DATASET CONTENT:
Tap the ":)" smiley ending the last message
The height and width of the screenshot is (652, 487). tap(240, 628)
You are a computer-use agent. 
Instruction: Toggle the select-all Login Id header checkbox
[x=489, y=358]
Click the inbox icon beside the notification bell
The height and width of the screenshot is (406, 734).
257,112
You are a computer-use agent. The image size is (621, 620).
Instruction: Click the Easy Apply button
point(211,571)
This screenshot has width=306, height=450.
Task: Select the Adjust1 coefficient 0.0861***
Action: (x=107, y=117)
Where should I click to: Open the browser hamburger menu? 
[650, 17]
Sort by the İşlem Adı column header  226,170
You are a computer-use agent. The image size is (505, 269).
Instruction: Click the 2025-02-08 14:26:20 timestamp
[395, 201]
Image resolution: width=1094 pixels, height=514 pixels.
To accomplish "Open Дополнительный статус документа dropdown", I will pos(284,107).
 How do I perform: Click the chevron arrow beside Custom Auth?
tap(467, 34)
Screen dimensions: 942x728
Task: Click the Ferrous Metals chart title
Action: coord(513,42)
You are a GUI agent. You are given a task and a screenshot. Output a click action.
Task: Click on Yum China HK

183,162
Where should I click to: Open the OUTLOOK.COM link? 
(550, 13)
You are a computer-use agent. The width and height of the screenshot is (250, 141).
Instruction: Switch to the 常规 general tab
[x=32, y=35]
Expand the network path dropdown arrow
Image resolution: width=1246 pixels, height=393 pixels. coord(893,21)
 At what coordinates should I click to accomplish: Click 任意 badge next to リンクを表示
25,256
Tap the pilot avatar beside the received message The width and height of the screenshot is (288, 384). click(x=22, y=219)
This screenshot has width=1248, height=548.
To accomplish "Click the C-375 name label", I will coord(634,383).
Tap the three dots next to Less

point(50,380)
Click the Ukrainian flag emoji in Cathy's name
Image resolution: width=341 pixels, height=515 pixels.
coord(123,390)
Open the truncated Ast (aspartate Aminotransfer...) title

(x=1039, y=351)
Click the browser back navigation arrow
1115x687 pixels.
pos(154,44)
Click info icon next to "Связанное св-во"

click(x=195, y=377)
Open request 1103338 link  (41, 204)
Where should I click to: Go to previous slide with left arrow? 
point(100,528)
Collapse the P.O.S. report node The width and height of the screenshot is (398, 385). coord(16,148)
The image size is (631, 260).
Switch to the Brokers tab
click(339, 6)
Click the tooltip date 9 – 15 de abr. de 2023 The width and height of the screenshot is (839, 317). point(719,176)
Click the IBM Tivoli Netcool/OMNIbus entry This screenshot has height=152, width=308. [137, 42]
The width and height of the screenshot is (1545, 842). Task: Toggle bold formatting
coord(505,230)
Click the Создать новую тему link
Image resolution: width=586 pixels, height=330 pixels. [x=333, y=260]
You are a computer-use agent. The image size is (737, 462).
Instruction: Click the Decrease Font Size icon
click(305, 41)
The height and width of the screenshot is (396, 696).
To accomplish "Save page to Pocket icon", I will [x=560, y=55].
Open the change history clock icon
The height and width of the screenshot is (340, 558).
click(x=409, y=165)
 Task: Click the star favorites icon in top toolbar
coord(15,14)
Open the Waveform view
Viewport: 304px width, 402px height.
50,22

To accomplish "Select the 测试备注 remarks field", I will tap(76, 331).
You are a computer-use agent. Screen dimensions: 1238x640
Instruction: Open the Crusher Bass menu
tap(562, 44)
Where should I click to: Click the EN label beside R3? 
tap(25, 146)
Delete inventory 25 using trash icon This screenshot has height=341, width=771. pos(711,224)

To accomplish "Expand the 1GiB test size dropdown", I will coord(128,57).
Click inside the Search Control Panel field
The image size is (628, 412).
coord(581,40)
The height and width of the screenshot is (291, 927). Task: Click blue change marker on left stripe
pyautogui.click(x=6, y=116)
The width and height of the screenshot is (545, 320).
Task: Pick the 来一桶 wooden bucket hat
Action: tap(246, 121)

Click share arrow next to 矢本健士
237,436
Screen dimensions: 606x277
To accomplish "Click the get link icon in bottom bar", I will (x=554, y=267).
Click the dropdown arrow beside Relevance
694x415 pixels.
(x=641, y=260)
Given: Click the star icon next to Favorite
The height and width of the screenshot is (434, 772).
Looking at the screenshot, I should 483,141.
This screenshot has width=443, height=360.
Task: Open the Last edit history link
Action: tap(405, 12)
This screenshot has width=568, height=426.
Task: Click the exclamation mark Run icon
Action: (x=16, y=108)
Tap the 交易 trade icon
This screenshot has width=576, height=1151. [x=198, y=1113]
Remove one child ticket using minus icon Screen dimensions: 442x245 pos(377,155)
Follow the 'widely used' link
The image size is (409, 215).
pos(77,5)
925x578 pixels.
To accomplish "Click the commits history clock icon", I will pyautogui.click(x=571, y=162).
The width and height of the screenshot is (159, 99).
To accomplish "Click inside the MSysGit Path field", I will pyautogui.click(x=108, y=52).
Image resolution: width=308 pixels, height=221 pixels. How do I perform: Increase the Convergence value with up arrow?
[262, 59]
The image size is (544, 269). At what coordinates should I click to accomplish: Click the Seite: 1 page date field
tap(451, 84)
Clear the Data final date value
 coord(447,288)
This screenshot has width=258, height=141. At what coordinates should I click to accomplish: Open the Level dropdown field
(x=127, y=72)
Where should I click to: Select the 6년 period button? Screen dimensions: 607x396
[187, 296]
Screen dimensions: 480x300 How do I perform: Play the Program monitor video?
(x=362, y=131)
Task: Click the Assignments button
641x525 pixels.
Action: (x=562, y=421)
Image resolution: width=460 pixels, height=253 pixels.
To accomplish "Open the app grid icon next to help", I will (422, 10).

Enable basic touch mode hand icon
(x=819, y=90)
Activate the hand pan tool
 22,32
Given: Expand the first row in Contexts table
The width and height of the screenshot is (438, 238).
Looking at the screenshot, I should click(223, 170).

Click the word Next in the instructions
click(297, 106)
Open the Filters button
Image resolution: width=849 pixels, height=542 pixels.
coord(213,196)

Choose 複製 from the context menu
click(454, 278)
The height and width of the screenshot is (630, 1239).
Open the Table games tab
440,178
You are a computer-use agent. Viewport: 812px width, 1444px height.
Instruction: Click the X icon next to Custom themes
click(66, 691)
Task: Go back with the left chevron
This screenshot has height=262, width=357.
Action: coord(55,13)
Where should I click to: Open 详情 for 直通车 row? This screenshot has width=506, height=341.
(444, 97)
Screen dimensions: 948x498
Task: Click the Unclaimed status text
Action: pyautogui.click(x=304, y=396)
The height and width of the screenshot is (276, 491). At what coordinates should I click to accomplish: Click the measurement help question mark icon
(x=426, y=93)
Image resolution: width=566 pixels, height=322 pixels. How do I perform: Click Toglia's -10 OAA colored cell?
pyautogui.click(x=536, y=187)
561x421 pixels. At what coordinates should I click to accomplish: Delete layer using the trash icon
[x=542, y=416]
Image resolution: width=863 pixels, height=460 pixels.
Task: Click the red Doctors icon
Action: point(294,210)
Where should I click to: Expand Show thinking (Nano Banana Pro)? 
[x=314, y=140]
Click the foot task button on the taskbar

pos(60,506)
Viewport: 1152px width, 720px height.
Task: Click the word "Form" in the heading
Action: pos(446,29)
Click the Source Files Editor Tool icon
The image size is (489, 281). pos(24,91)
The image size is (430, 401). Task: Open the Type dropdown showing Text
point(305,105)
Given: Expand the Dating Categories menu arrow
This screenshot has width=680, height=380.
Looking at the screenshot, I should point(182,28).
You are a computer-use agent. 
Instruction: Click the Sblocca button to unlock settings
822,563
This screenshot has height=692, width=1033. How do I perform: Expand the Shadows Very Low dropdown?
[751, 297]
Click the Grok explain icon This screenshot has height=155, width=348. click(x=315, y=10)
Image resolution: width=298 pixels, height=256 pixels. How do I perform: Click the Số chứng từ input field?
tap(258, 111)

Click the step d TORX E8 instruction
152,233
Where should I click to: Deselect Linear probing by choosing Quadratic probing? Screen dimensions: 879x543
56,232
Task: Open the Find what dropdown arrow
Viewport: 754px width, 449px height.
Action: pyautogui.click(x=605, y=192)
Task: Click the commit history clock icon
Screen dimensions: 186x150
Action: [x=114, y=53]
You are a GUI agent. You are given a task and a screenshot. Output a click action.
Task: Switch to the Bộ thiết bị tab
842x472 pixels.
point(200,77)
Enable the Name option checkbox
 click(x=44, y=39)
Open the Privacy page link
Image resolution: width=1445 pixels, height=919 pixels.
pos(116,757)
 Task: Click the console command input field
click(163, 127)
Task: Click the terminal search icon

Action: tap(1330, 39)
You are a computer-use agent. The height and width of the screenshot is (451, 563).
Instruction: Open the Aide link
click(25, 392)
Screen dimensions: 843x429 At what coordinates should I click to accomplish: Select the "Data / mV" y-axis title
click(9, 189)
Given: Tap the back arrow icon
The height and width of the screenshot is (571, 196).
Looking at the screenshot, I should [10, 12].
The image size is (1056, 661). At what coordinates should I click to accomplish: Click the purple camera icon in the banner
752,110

ACTION ITEM:
Search each line of the data above for "inside", and copy the lines where it occurs.

TASK OUTPUT:
Click inside the Search Control Panel field
To accomplish "Click inside the MSysGit Path field", I will pyautogui.click(x=108, y=52).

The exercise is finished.